O presidente dos Estados Unidos, Donald Trump, anunciou nesta quarta 5 uma isenção temporária de um mês sobre as novas tarifas de 25% aplicadas a importações do Canadá e do México, impactando diretamente o setor automotivo do continente americano.

A trégua foi concedida a veículos que fazem parte do Acordo Estados Unidos-México-Canadá — mas, segundo a Casa Branca, as tarifas recíprocas entrarão em vigor a partir de abril, sem exceção.

O Brasil está entre os países que podem ser prejudicados pela decisão, com possível aumento nos custos de produção e nos preços finais dos veículos e de outros bens de exportação.

Tarifas e impactos na América do Norte

O tarifaço de Trump tenta pressionar montadoras a transferirem sua produção para os Estados Unidos, numa tentativa de reindustrializar o país — a começar pelo setor automotivo, que engloba parte da região conhecida como Rust Belt, onde se concentram diversos ‘estados pêndulo’ nas corridas eleitorais dos Estados Unidos, e onde os trabalhadores locais se sentem mais “abandonados” pelos governos das últimas décadas.

O setor automotivo norte-americano reagiu de imediato. A Aliança para Inovação Automotiva alertou, no entanto, que os custos para os consumidores podem subir em até 25%, impactando diretamente as vendas.

John Bozzella, presidente da entidade, destacou que a cadeia de suprimentos da região é complexa e que a realocação de produção não ocorre de forma instantânea.”As tarifas podem aumentar os custos para os consumidores antes que os empregos retornem ao país”, alertou.

As possíveis consequências para o Brasil

Para o Brasil, as consequências podem ocorrer em três frentes: encarecimento das peças importadas, aumento dos preços dos veículo e impacto na concorrência interna

O economista Igor Lucena destaca que as tarifas podem influenciar toda a cadeia produtiva.

“Hoje, o carro é um conjunto de componentes eletroeletrônicos, de aço, ferro, software e tecnologia”, destaca o economista Igor Lucena. “Se houver tarifa elevada sobre esses produtos, seja energia ou peças eletrônicas, os veículos e seus componentes que chegam ao Brasil ficarão mais caros.”

As montadoras também monitoram o possível reflexo das tarifas na oferta de veículos importados do México. “Há uma exportação grande de carros mexicanos. Esse excedente pode vir ao Brasil, mas não a ponto de reduzir os preços por aqui”, avalia Milad Kalume Neto, consultor independente do setor.

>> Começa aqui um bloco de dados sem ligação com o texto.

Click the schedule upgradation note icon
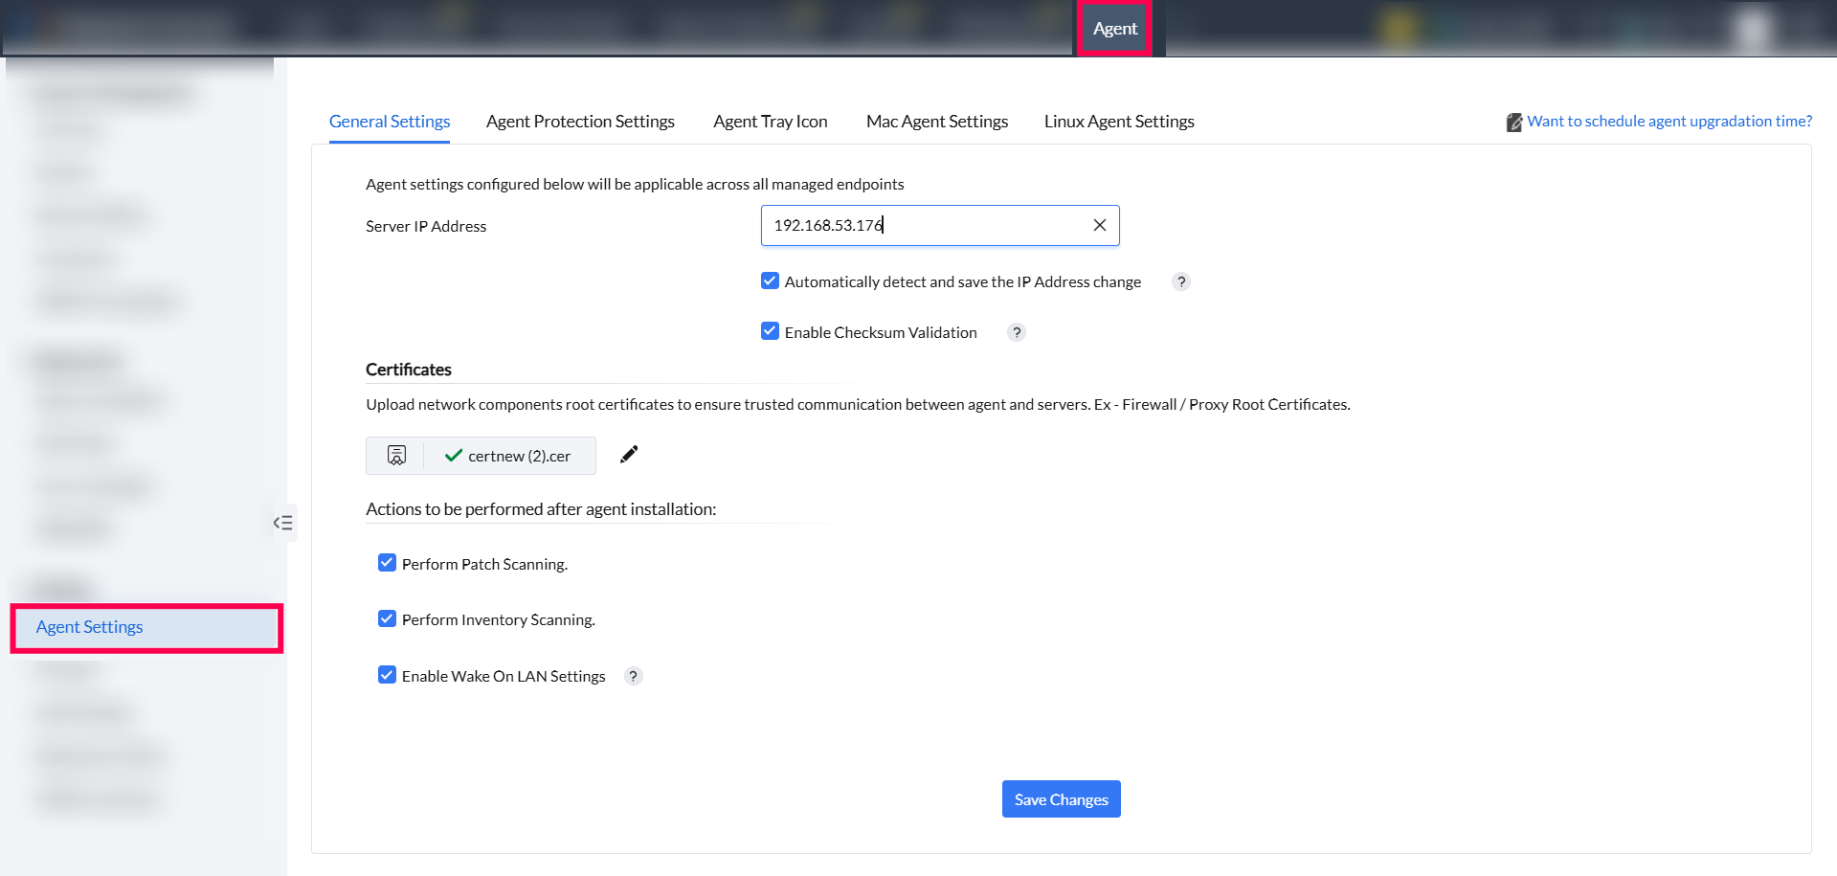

Segundo ele, contudo, a grande preocupação segue sendo a taxa Selic elevada, que limita o crédito e reduz o poder de compra do consumidor brasileiro.

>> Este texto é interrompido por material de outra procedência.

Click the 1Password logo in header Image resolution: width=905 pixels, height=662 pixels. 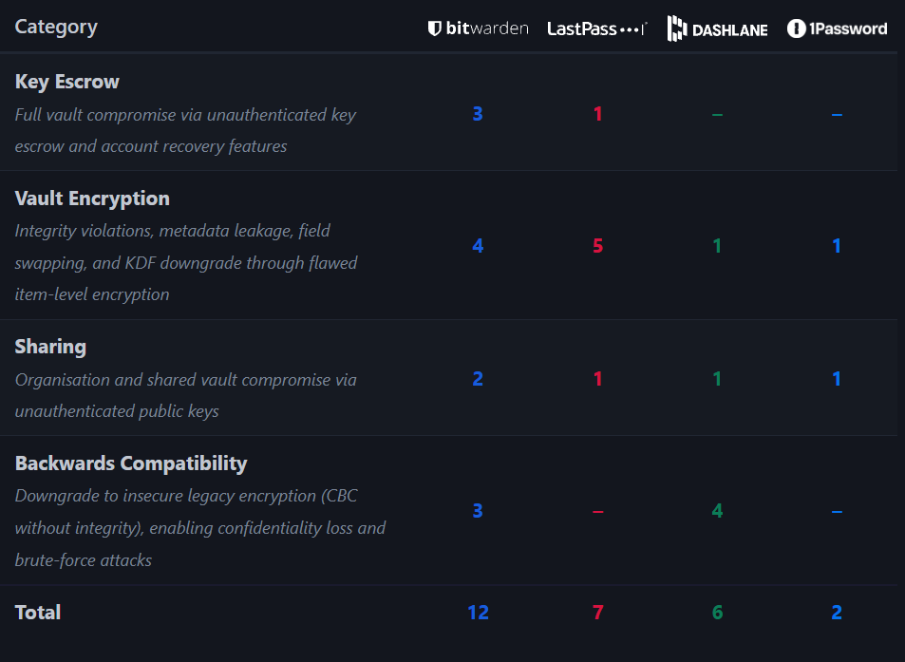point(837,28)
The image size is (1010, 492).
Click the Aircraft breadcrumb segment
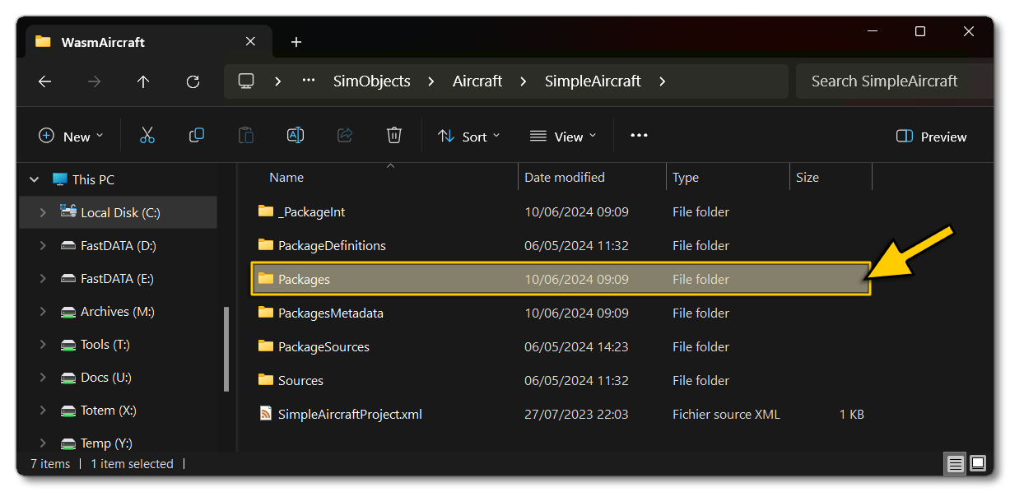point(477,81)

Bruno Corano, economista da Corano Capital, reforça que a medida pode tornar o Brasil menos competitivo em diversos setores, e aplicação das tarifas recíprocas coloca o Brasil em uma posição frágil. “Se os Estados Unidos igualarem os impostos aplicados ao Brasil, as exportações brasileiras vão cair, certamente.”

Aço, autopeças e o impacto no custo final

O setor de siderurgia também entra na equação. Os Estados Unidos não são autossuficientes na produção de aço, o que torna a commodity um alvo direto das tarifas.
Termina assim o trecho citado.